Since around the beginning of August 2016, I've found that some of my bot's jobs are locking up. That is, the job is submitted and I can see it with `qstat`, but it never actually starts, and when the cron tries to submit a new job it errors with `there is a job named 'my job' already active`.
I'll use my "perm_clerk" job as an example. Here some notes:
* Cron looks like `*/10 * * * * jsub -l release=trusty -mem 350m -once ~/perm_clerk.sh >/dev/null 2>&1` (my other jobs look similar)

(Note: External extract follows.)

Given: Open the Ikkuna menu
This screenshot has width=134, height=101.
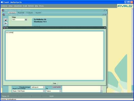Looking at the screenshot, I should coord(41,6).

* `perm_clerk.sh` just exports Ruby stuff to PATH and runs the Ruby file
* The Ruby script outputs stuff to another log as soon as it gets ran. I don't see this output when the job locks up
* When in a locked state, `qstat` looks normal: `9897506 0.30204 perm_clerk tools.musikb r 08/17/2016 17:30:14 task@tools-exec-1407.eqiad.wmf 1`
* I have to manually `qdel` the job for it get back in working order
* Sometimes the job will lock up on the next run. E.g. the issue is consistent but not predictable
* My `stale_drafts` job locked up but it only runs once a week, so I don't think this happens because a job is submitted when the old one hasn't finished
Surely this others are experiencing this?